選択テキスト:
* * * * * * * * *

どうしてそんなことが起きるのかというとそれはアメリカの建国の歴史と関係しています。ヨーロッパから渡ってきたプロテスタントの白人たちは自助と自立の精神で西へ西へと進みその地を自らの手で開拓してきました。そこにはこの地は自分たちの土地だ、自分たちの町だ、自分たちの国だ、という自負があります。後からできた連邦政府などに(しかも南北戦争以来、それはそもそも北軍の政府なのです)四の五の言われたくない。そういう人たちがアメリカの中西部、南部を築いてきたのです。その伝統はいまももちろん生きています。
米国ではこういう層を右派と呼びます。日本のように国家主義や国粋主義の右翼とは違い、米国の右翼は「連邦政府(国)は黙ってろ」「おれたちの好きにさせろ」という個人主義に結びつくわけです。それはつまりさっき言った白人プロテスタントの自助精神なのですね。それが彼らの「自由」なのです。
対して「平等」とは、社会格差をなくしてなるたけ多くの人が等しく幸せになれる社会基盤を作ることを旨とします。そのためには少数者差別をなくし社会弱者の優遇措置をとったり健康保険制度を作ったり突出や特権を規制したりするなど、政府がいろいろと手を出す必要があります。つまり税金もかかる大きな政府になるわけです。これが米国の左派=リベラル派です。
政府から「自由」にやりたいティーパーティー運動は、こうしたリベラル政策を攻撃して大きくなりました。きっかけはオバマ政権による金融企業の公的資金による救済や、住宅ローン破綻者の救済でした。公的資金を入れてでもこれらを救わない限りアメリカ全部が大変なことになる、との判断から行われたのがこの政策ですが、しかもそれらの元凶はそもそもブッシュ前政権だったのですが、MSNBCのクリス・マシューズによれば「すべてはブッシュ時代に始まったのだが、アメリカ人は現在の症状しか見ない、なにが悪いのかの診断をしない」ので、いまではすっかりオバマがすべて悪いことになってしまっているわけです。

* * * * * * * * *

提供データ:
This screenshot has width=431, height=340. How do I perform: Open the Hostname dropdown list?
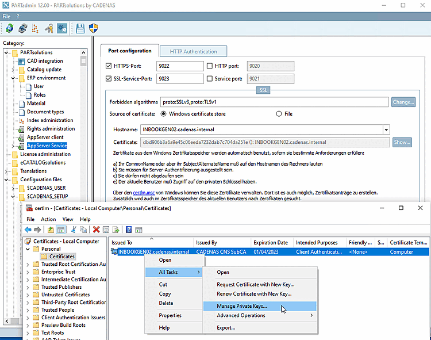tap(386, 129)
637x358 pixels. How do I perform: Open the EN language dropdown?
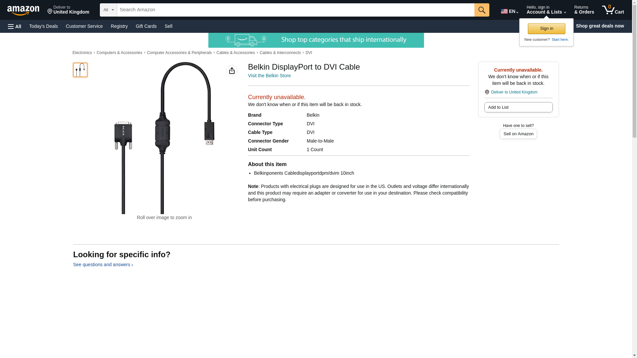tap(510, 11)
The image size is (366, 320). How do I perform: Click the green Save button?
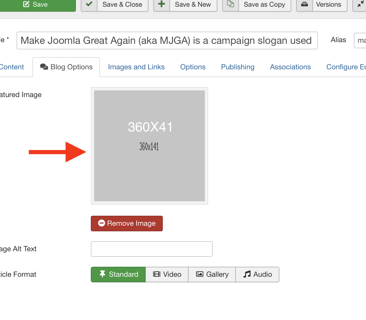click(x=36, y=5)
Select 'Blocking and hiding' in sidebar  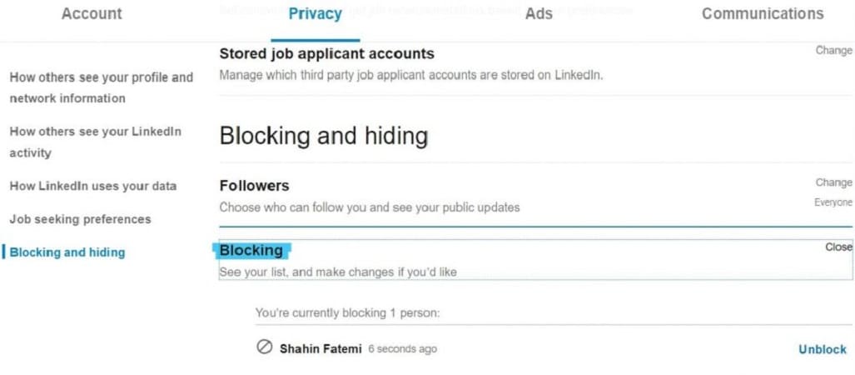[x=67, y=253]
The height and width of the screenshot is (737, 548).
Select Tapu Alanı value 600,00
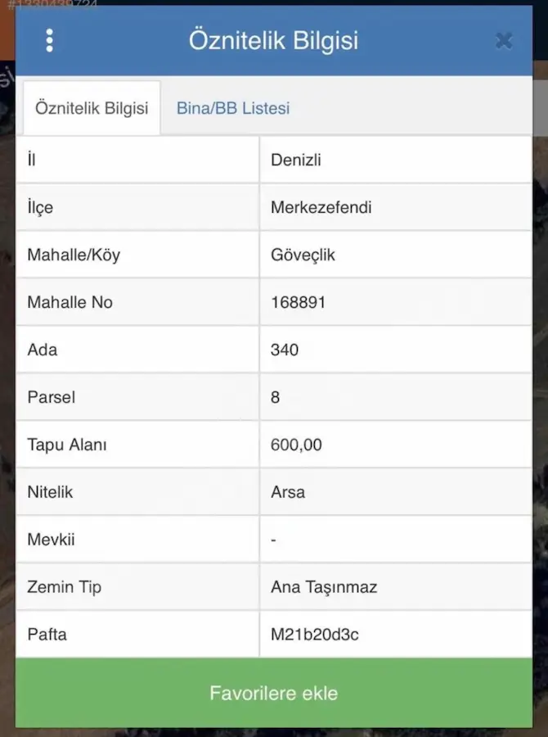pyautogui.click(x=296, y=445)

* * * * * * * * *

指示と条件:
選択テキストでは、ティーパーティー運動が大きくなったきっかけは何だとされていますか。

以下の結果:
オバマ政権による、金融企業への公的資金による救済と住宅ローン破綻者の救済です。